## TASK TO COMPLETE
Copy only the lines between the one containing "This screenshot has width=832, height=811." and the end of the records, both included, leaving out pictures.

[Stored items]
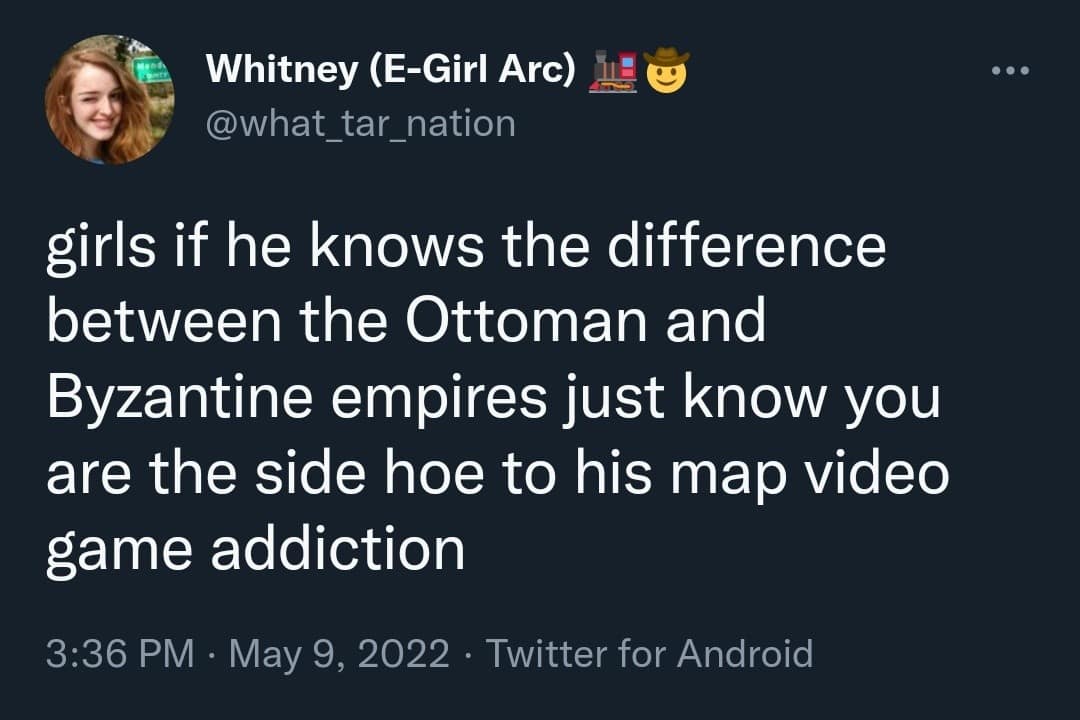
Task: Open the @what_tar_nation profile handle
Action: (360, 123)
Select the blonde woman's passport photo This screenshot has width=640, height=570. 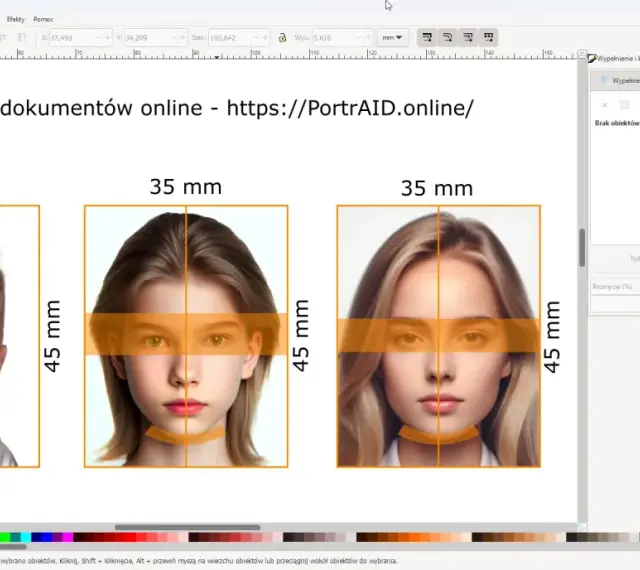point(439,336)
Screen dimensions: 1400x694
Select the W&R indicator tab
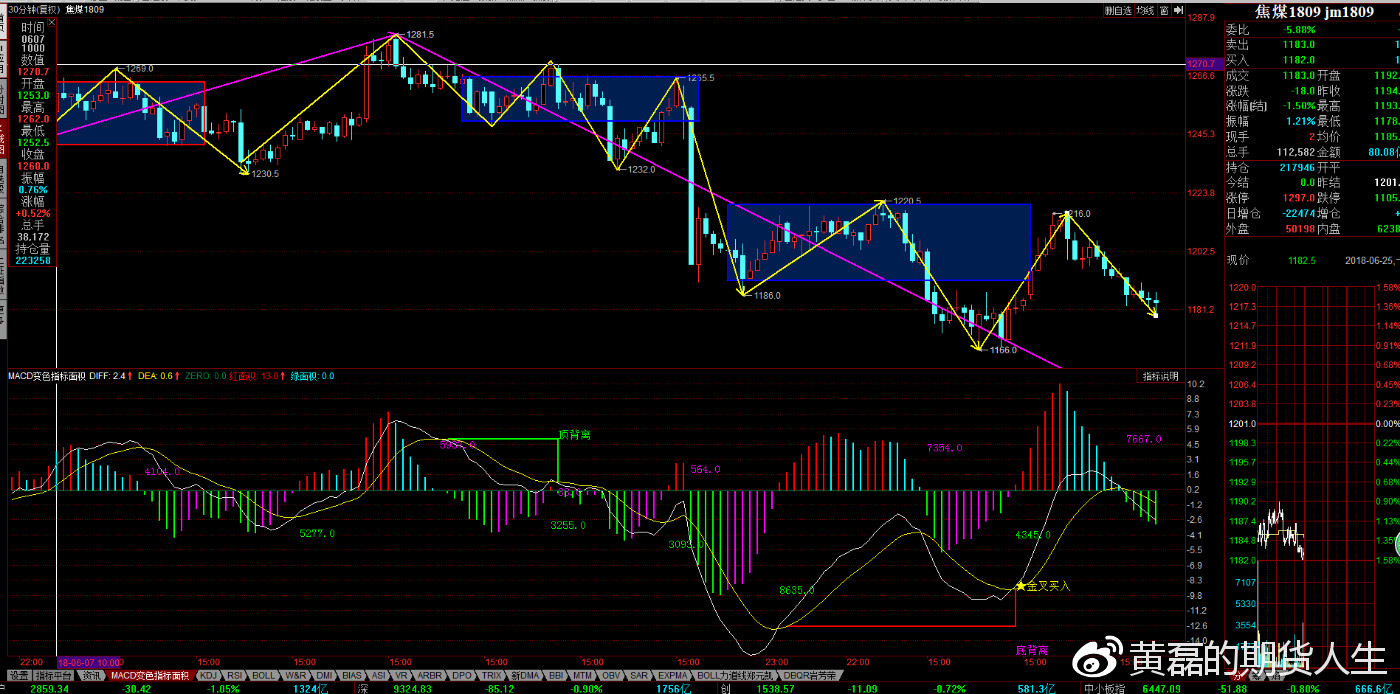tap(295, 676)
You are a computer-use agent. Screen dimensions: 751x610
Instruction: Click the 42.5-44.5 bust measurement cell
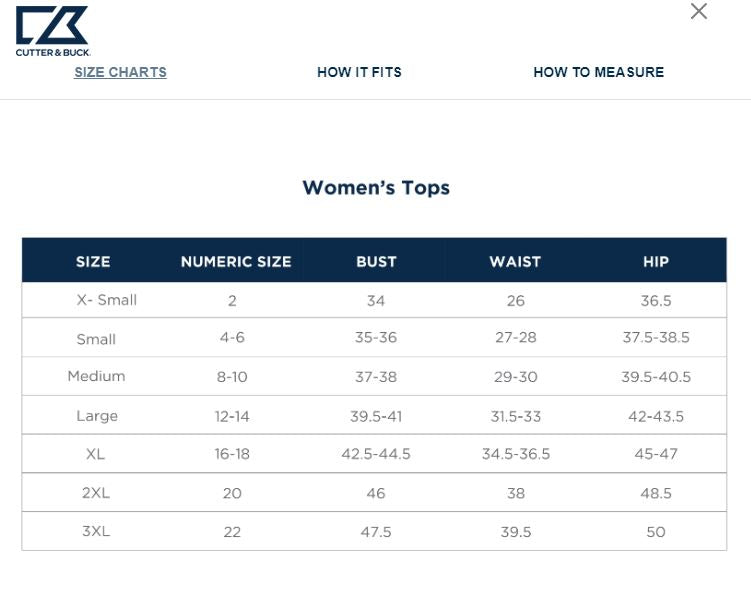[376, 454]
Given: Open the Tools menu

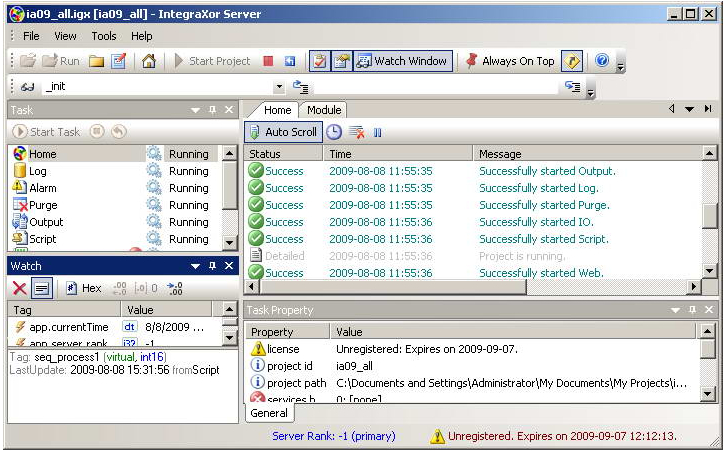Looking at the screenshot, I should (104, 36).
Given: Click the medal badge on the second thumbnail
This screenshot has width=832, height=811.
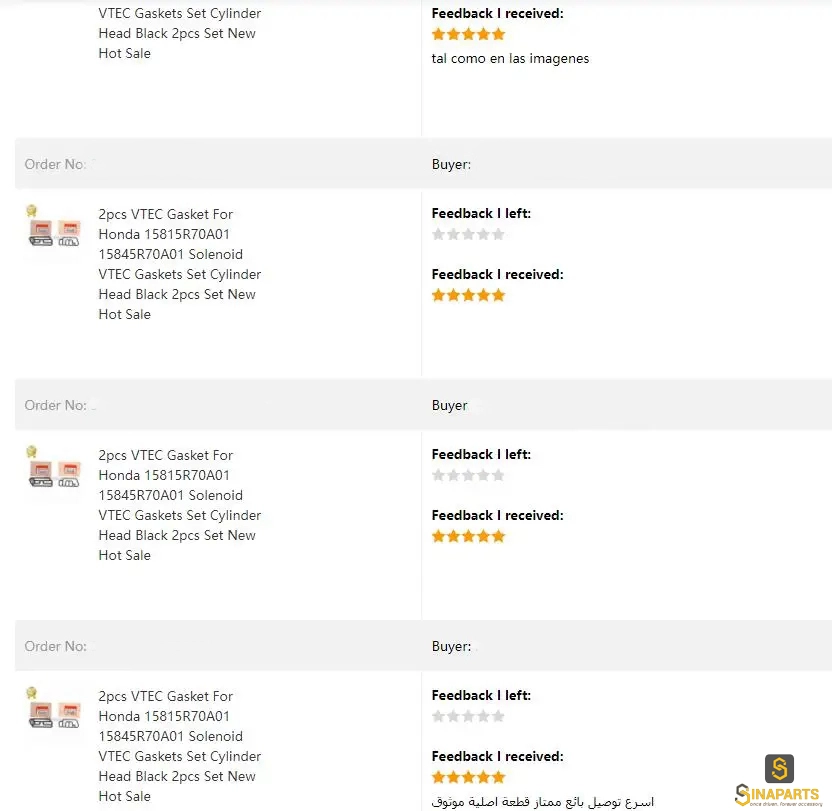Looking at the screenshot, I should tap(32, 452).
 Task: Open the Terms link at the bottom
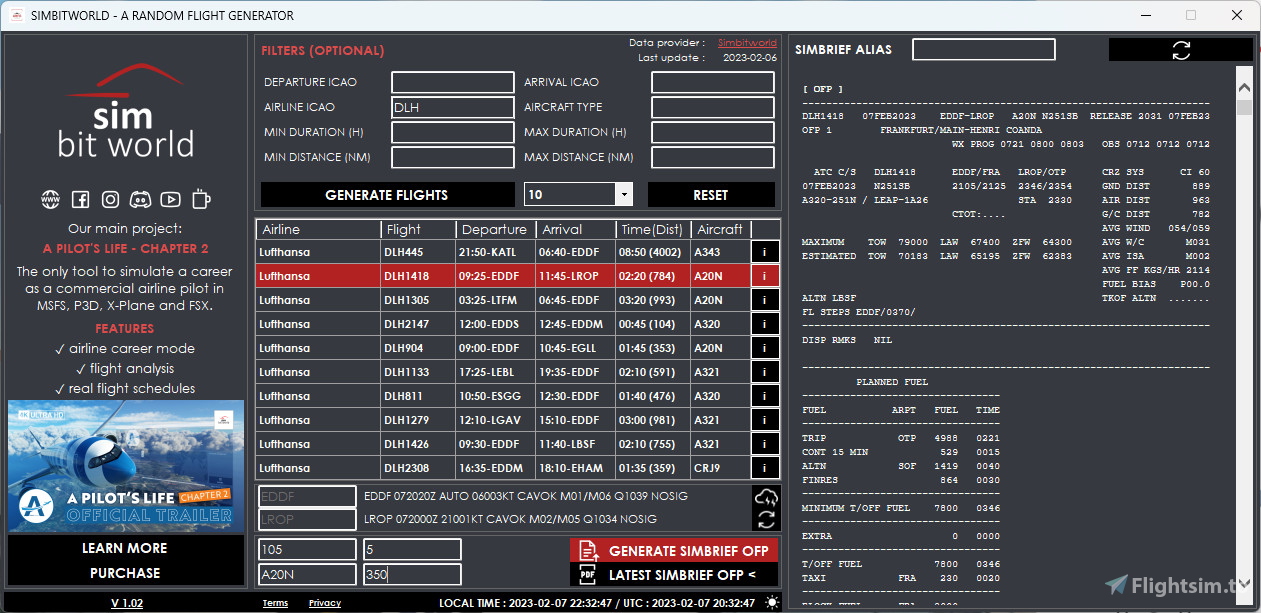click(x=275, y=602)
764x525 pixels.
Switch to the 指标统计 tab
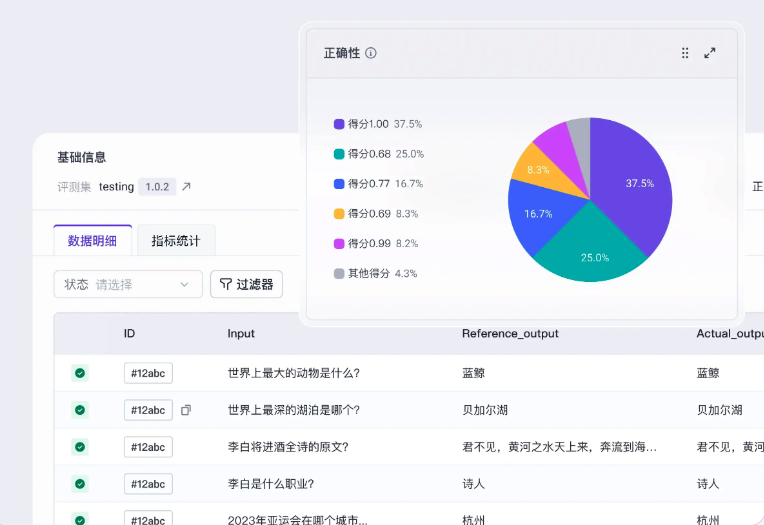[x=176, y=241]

## RESPONSE
This screenshot has width=832, height=811.
Looking at the screenshot, I should tap(32, 452).
 Task: Open the Terms link at the bottom
click(x=275, y=602)
764x525 pixels.
Switch to the 指标统计 tab
[x=176, y=241]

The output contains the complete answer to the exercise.